Ma il fatto fondamentale è che, qui e ora, qualsiasi forma di presidenzialismo, anche la più organica per pesi e contrappesi, acuisce le fratture sociali, che caratterizzano il nostro tempo.

C’è un tempo per cucire, dice la Bibbia. Ed è questo. Allora servono istituzioni che producano convergenza e non alimentino divaricazioni. In questo tempo qualsiasi presidente eletto sarà sempre vissuto come di parte.

E ancora. La giustificazione della riforma riposa su un paio di assunti errati, storicamente.
L’ Italia è il paese dell’ instabilità dei governi, fin dal 1945. Niente di più falso. L’ Italia è stata fino al 1992 il paese con il sistema politico più stabile d’Europa.

L’ Italia è il paese dei governi più deboli. Niente di più falso. Basti dare un’ occhiata ai decreti d’urgenza, quasi quotidiani, che annichiliscono il parlamento. I problemi italiani sono, invece, altri: il ruolo del presidente del consiglio, le garanzie per le opposizioni, il ruolo del parlamento e un bipolarismo imperfetto Ne consegue che una riforma costituzionale serve, ma attorno ad altre coordinate.

La prima. Per rafforzare contestualmente governo e parlamento la soluzione è l’ introduzione della sfiducia costruttiva: un governo va a casa se c’è una nuova maggioranza, che necessariamente passa dal parlamento. L’ unica norma antiribaltone sensata e che scongiura manovre di palazzo oscure.

La seconda è la definizione di norme più cogenti per ridurre drasticamente la decretazione d’urgenza.

La terza, nel tempo della frattura tra popolo e istituzioni, è il rafforzamento degli istituti di democrazia diretta: referendum propositivo, leggi di iniziativa popolare che devono, in tempi certi, approdare in parlamento.

La quarta non è una misura costituzionale: una nuova legge elettorale. Che, insieme, faccia tornare lo scettro agli elettori con le preferenze e dia nuova linfa ai partiti.

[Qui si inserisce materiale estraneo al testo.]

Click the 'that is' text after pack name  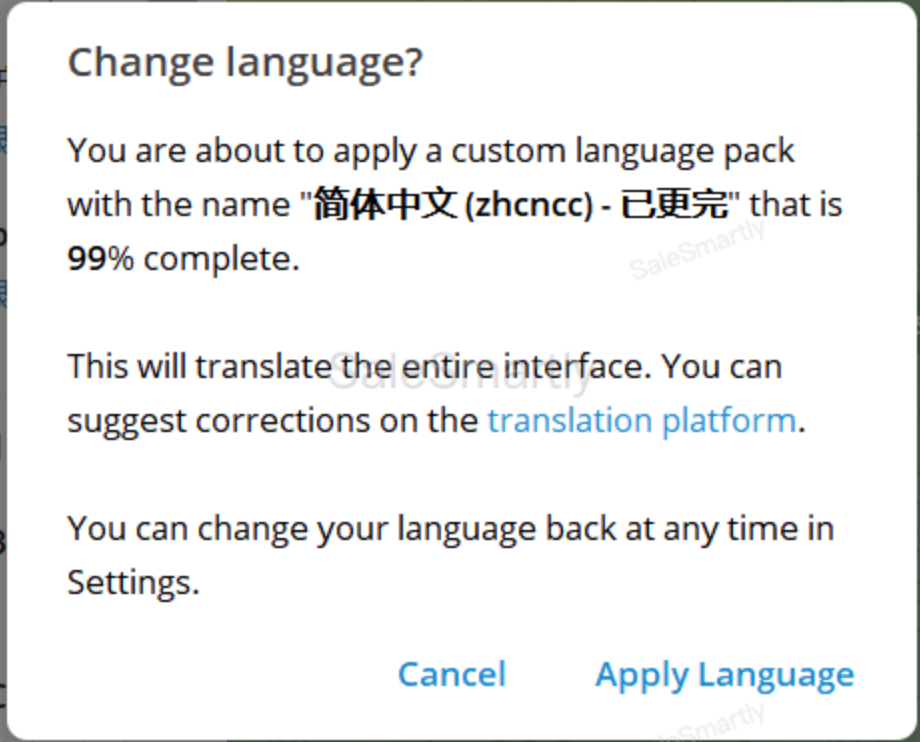click(x=796, y=205)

Ergo una legge proporzionale con sbarramento e contenuto premio di maggioranza. Il combinato disposto di tutto questo sarebbe un presidente del consiglio più forte, un parlamento non esautorabile, un presidente della Repubblica arbitro imparziale.

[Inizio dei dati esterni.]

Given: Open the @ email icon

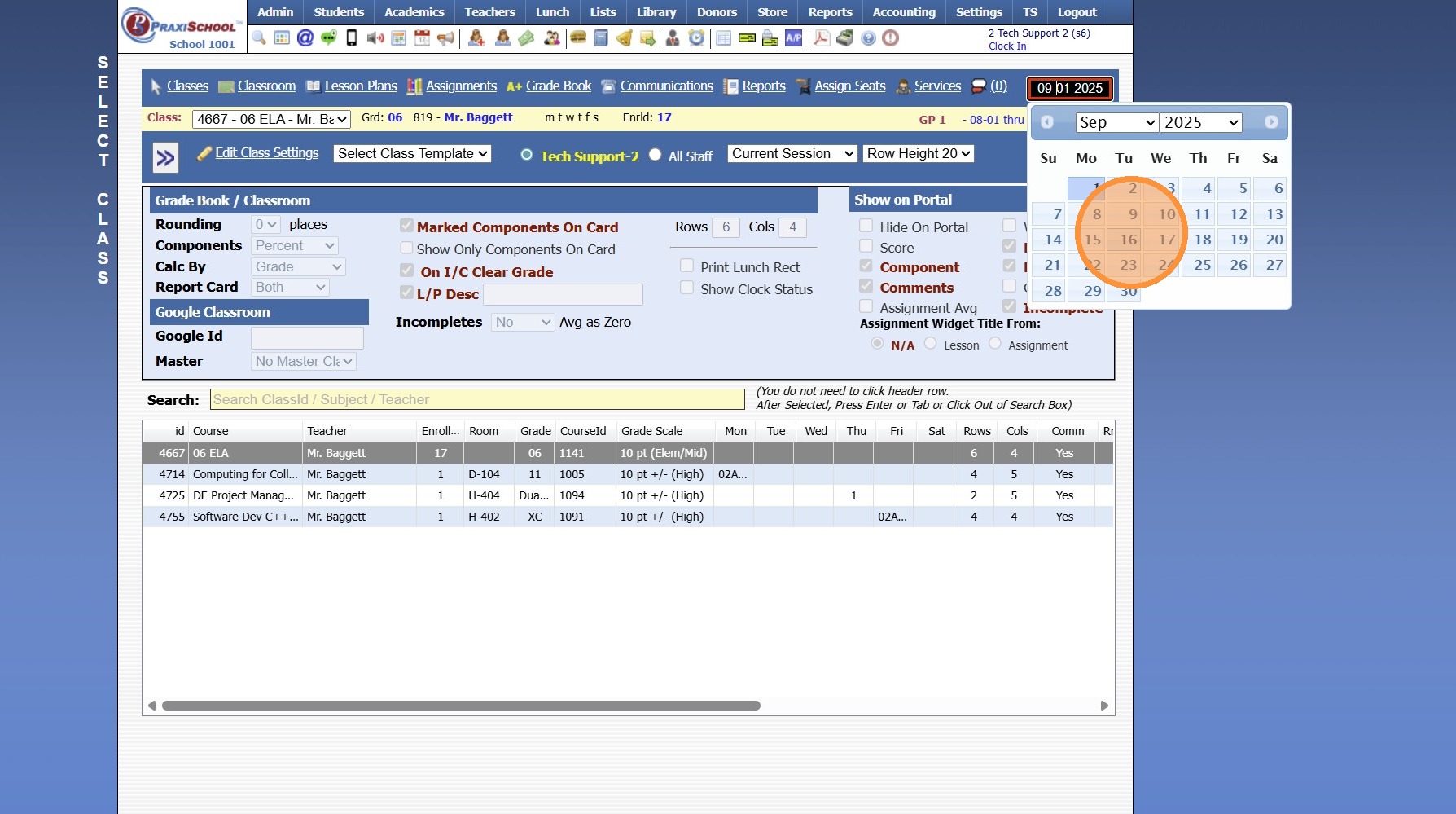Looking at the screenshot, I should 305,38.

C’è, infine, la necessità di mettere mano alla improvvida riforma, promossa dal centrosinistra, del Titolo V, che sta aprendo la strada all’ autonomia differenziata. Altro disastro annunciato.
Una riforma che deve cambiare radicalmente il ruolo delle regioni affinché diventino enti esclusivamente di programmazione e di legislazione secondaria, mentre tutte le competenze amministrative vanno ricondotte in capo alle province e ai comuni.

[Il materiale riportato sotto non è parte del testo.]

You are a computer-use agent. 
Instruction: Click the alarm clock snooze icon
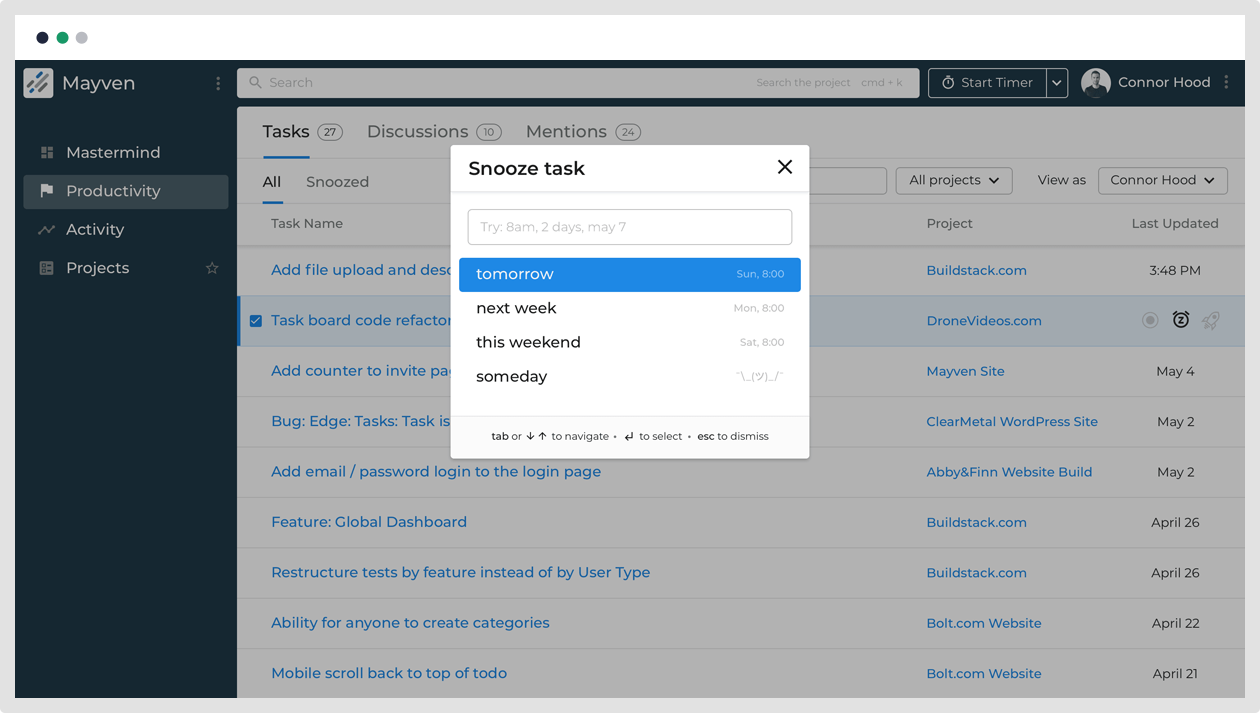(x=1181, y=320)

La presentazione del disegno di legge costituzionale deve essere vista dall’ opposizione come il kairos, il tempo opportuno per dimostrare la propria superiore cultura istituzionale e costituzionale. Facendo le barricate ma contemporaneamente presentando unitariamente un disegno alternativo.

Un disegno che nella parte relativa alle autonomie regionali e locali può e deve essere costruito dal basso, partendo dalle virtuose buone pratiche del centrosinistra.
In questo senso un ruolo può essere giocato anche a Brescia, attraverso la sperimentazione della Grande Brescia. Una occasione per dimostrare che un nuovo rapporto tra gli enti locali e la regione è possibile.

Se poi si vuole anche la ciliegina sulla torta andrebbe riformato il Testo unico degli enti locali, attraverso un aggiustamento del rapporto tra sindaco, giunta e consiglio comunale nel senso di un potenziamento di quest’ ultimo. Senza dimenticare che, con le assurde sforbiciate di Calderoli al numero dei componenti (per risparmiare un pugno di dollari), i consigli comunali, nei comuni piccoli e medi soprattutto, sono piccoli consigli di amministrazione. Il contrario di quello che richiede la crisi della democrazia rappresentativa.

Anche questa una delle cause dell’ astensionismo dilagante.